[EXERCISE PROMPT]
Transcribe the records below. Leave every line exactly as written.

[DATA]
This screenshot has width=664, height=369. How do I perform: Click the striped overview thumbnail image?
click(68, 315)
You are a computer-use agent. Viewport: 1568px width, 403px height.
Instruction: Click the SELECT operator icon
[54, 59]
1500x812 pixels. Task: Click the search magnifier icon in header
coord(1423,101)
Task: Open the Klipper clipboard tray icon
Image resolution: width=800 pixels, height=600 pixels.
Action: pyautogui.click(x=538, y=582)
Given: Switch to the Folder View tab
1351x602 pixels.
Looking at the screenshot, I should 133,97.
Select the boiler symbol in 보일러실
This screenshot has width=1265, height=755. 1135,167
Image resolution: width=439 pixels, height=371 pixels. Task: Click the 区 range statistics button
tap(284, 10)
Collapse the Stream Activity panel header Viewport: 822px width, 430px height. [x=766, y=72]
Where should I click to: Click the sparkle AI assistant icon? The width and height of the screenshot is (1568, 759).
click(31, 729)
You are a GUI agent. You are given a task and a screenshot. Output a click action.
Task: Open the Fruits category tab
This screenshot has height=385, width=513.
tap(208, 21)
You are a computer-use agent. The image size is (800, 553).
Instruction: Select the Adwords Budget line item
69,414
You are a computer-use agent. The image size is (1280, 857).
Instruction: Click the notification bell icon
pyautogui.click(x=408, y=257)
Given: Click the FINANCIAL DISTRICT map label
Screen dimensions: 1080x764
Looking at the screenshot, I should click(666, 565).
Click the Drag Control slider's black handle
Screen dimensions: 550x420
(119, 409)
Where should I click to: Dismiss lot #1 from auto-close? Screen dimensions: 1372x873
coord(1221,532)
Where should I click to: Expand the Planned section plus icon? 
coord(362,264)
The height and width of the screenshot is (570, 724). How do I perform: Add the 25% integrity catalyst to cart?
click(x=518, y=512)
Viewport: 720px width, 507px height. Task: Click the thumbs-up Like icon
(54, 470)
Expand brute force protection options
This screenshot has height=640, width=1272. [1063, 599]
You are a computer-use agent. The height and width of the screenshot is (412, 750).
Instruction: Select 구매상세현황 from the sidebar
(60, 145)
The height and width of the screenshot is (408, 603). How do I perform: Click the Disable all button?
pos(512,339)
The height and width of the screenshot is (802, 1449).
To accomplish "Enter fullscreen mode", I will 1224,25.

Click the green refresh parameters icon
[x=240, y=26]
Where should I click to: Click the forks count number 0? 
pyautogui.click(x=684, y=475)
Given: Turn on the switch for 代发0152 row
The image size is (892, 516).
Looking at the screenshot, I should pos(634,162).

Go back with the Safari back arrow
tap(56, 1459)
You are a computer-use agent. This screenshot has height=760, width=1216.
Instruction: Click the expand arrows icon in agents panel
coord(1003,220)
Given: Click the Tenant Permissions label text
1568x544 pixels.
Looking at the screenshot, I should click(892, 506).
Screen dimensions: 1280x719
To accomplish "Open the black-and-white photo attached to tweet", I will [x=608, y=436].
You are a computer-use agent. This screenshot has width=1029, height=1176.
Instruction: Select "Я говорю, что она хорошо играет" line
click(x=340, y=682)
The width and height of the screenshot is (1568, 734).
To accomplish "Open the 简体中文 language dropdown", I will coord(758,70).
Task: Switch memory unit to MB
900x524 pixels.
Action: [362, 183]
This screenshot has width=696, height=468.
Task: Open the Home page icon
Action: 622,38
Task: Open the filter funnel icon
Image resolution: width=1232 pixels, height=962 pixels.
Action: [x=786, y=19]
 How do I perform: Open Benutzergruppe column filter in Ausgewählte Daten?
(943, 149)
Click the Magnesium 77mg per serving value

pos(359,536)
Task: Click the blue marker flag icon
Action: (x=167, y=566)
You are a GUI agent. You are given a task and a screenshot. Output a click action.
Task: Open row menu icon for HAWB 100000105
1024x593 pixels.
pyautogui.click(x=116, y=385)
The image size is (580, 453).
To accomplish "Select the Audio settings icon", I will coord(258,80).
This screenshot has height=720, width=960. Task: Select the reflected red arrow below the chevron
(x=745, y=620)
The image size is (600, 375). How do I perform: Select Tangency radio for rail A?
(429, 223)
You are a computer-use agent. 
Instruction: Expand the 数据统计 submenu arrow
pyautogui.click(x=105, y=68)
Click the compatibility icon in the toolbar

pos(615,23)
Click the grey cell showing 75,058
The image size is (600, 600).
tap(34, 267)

[FINAL ANSWER]
This screenshot has width=664, height=369. How do I perform: Click the striped overview thumbnail image?
click(68, 315)
You are a computer-use agent. Viewport: 1568px width, 403px height.
Instruction: Click the SELECT operator icon
[54, 59]
1500x812 pixels. Task: Click the search magnifier icon in header
coord(1423,101)
Task: Open the Klipper clipboard tray icon
Image resolution: width=800 pixels, height=600 pixels.
Action: pyautogui.click(x=538, y=582)
Given: Switch to the Folder View tab
1351x602 pixels.
Looking at the screenshot, I should 133,97.
Select the boiler symbol in 보일러실
This screenshot has width=1265, height=755. 1135,167
Image resolution: width=439 pixels, height=371 pixels. Task: Click the 区 range statistics button
tap(284, 10)
Collapse the Stream Activity panel header Viewport: 822px width, 430px height. [x=766, y=72]
Where should I click to: Click the sparkle AI assistant icon? The width and height of the screenshot is (1568, 759).
click(31, 729)
You are a GUI agent. You are given a task and a screenshot. Output a click action.
Task: Open the Fruits category tab
This screenshot has height=385, width=513.
tap(208, 21)
You are a computer-use agent. The image size is (800, 553).
Instruction: Select the Adwords Budget line item
69,414
You are a computer-use agent. The image size is (1280, 857).
Instruction: Click the notification bell icon
pyautogui.click(x=408, y=257)
Given: Click the FINANCIAL DISTRICT map label
Screen dimensions: 1080x764
Looking at the screenshot, I should click(666, 565).
Click the Drag Control slider's black handle
Screen dimensions: 550x420
(119, 409)
Where should I click to: Dismiss lot #1 from auto-close? Screen dimensions: 1372x873
coord(1221,532)
Where should I click to: Expand the Planned section plus icon? 
coord(362,264)
The height and width of the screenshot is (570, 724). How do I perform: Add the 25% integrity catalyst to cart?
click(x=518, y=512)
Viewport: 720px width, 507px height. Task: Click the thumbs-up Like icon
(54, 470)
Expand brute force protection options
This screenshot has height=640, width=1272. [1063, 599]
You are a computer-use agent. The height and width of the screenshot is (412, 750).
Instruction: Select 구매상세현황 from the sidebar
(60, 145)
The height and width of the screenshot is (408, 603). How do I perform: Click the Disable all button?
pos(512,339)
The height and width of the screenshot is (802, 1449).
To accomplish "Enter fullscreen mode", I will 1224,25.

Click the green refresh parameters icon
[x=240, y=26]
Where should I click to: Click the forks count number 0? 
pyautogui.click(x=684, y=475)
Given: Turn on the switch for 代发0152 row
The image size is (892, 516).
Looking at the screenshot, I should pos(634,162).

Go back with the Safari back arrow
tap(56, 1459)
You are a computer-use agent. This screenshot has height=760, width=1216.
Instruction: Click the expand arrows icon in agents panel
coord(1003,220)
Given: Click the Tenant Permissions label text
1568x544 pixels.
Looking at the screenshot, I should click(892, 506).
Screen dimensions: 1280x719
To accomplish "Open the black-and-white photo attached to tweet", I will [x=608, y=436].
You are a computer-use agent. This screenshot has width=1029, height=1176.
Instruction: Select "Я говорю, что она хорошо играет" line
click(x=340, y=682)
The width and height of the screenshot is (1568, 734).
To accomplish "Open the 简体中文 language dropdown", I will coord(758,70).
Task: Switch memory unit to MB
900x524 pixels.
Action: [362, 183]
This screenshot has width=696, height=468.
Task: Open the Home page icon
Action: 622,38
Task: Open the filter funnel icon
Image resolution: width=1232 pixels, height=962 pixels.
Action: [x=786, y=19]
 How do I perform: Open Benutzergruppe column filter in Ausgewählte Daten?
(943, 149)
Click the Magnesium 77mg per serving value

pos(359,536)
Task: Click the blue marker flag icon
Action: (x=167, y=566)
You are a GUI agent. You are given a task and a screenshot. Output a click action.
Task: Open row menu icon for HAWB 100000105
1024x593 pixels.
pyautogui.click(x=116, y=385)
The image size is (580, 453).
To accomplish "Select the Audio settings icon", I will coord(258,80).
This screenshot has height=720, width=960. Task: Select the reflected red arrow below the chevron
(x=745, y=620)
The image size is (600, 375). How do I perform: Select Tangency radio for rail A?
(429, 223)
You are a computer-use agent. 
Instruction: Expand the 数据统计 submenu arrow
pyautogui.click(x=105, y=68)
Click the compatibility icon in the toolbar

pos(615,23)
Click the grey cell showing 75,058
The image size is (600, 600).
tap(34, 267)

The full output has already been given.